From an architecture standpoint, Dreamer is no different than other model-based DRL methods. Functionally, the Dreamer architecture is based in three fundamental steps. In the first step, the model tries to infer a world model by learning from a dataset of past experience, the agent learns to encode observations and actions into compact latent states. The second step focuses on learning value and actor networks. In this step, Dreamer predicts state values and actions that maximize future value predictions by propagating gradients back through imagined trajectories. Finally, the third step of Dreamer enables environment interactions. In this step, the agent encodes the history of the episode to compute the current model state and predict the next action to execute in the environment.
Let’s deep dive into some of those steps.
Step 1: Learning the World Model
To build a accurate world models, Dreamer leverages another innovative project from Google and DeepMind. Google’s Deep Planning Network(PlaNet) is a purely model-based reinforcement learning algorithm that solves control tasks from images by efficient planning in a learned latent space. In other words, PlaNet learns about an environment using images and uses that knowledge for log-term planning in image control tasks. To efficiently plan long-term tasks using images, PlaNet introduces the notion of a latent dynamics model which is a compact representation of “latent states” in an image which describe representations such as velocity or positions of objects. Instead of prediction the next image from a given image like other image-based planning models, PlaNet predicts the next latent state and that information is used to predict future images.
Dreamer leverages PlanNet to predict outcomes based on a sequence of compact model states that are computed from the input images, instead of directly predicting from one image to the next.
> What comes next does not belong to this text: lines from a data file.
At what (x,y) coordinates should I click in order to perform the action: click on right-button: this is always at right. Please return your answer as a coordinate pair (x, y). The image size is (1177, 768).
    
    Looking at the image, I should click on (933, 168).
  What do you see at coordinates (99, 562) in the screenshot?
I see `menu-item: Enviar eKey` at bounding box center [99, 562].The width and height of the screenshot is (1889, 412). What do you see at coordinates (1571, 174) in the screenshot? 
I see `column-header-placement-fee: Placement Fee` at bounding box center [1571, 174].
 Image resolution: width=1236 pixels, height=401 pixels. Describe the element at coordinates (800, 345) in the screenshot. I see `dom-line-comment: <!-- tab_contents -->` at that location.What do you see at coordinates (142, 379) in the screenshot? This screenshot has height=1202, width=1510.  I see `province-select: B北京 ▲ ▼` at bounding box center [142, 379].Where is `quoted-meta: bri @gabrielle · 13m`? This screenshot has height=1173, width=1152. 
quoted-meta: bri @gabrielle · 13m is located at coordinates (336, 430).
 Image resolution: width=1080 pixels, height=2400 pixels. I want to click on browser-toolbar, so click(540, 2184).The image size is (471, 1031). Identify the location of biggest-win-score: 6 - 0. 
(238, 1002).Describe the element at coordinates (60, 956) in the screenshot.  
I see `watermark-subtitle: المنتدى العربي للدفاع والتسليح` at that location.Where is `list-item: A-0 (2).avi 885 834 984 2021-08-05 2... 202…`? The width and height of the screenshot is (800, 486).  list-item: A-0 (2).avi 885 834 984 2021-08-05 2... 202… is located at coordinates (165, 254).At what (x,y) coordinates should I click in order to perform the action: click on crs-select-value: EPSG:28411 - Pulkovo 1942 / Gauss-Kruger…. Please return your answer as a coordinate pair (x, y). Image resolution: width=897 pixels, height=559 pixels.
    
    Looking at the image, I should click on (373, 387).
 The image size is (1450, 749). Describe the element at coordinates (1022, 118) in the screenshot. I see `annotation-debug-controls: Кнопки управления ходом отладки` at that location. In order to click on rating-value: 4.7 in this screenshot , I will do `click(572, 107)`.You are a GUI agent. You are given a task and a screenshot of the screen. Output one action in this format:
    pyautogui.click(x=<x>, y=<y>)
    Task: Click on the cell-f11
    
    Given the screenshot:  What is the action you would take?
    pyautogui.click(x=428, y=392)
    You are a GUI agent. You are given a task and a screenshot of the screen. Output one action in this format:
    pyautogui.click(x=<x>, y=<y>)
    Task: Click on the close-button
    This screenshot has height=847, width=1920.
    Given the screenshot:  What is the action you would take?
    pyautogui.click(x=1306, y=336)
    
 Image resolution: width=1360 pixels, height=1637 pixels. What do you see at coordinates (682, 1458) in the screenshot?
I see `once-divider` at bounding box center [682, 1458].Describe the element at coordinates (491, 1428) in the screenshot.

It automatically learns to produce model states that represent concepts helpful for predicting future outcomes, such as object types, positions of objects, and the interaction of the objects with their surroundings. Given a sequence of images, actions, and rewards from the agent’s dataset of past experience, Dreamer learns the world model.
One of the benefits of using PlaNet is computational efficiency. Dreamer is able to predict thousands of images using a single GPU which facilitates generalization.
Step 2: Behavioral Learning
One of the challenges of model-based DRL is to predict long-term outcomes without incurring in heavy computational costs. Dreamer overcomes this challenge by by learning a value network and an actor network via backpropagation through predictions of its world model. The agent efficiently learns the actor network to predict successful actions by propagating gradients of rewards backwards through predicted state sequences. This allows Dreamer how small changes to its actions affect what rewards are predicted in the future, allowing it to refine the actor network in the direction that increases the rewards the most.
Step 3: Environment Interaction
Dreamer was evaluated using a benchmark of different tasks with continuous actions. The benchmark included diverse challenges such as difficult to predict collisions, sparse rewards, chaotic dynamics, small but relevant objects, high degrees of freedom, and 3D perspectives.
The results of the benchmark were compared against other state of the art model-based DRL models including PlaNet. Dreamer outperformed all the alternatives while also achieving relevant performance using fewer environment interactions.
Dreamer is an very intriguing project that provides some perspective about how model-based DRL agents can master long-term tasks. The new agent provides tangible improvements over competitors and showed relevant performance mastering control tasks from image inputs. Google and DeepMind open sourced the initial implementation of Dreamer in GitHub.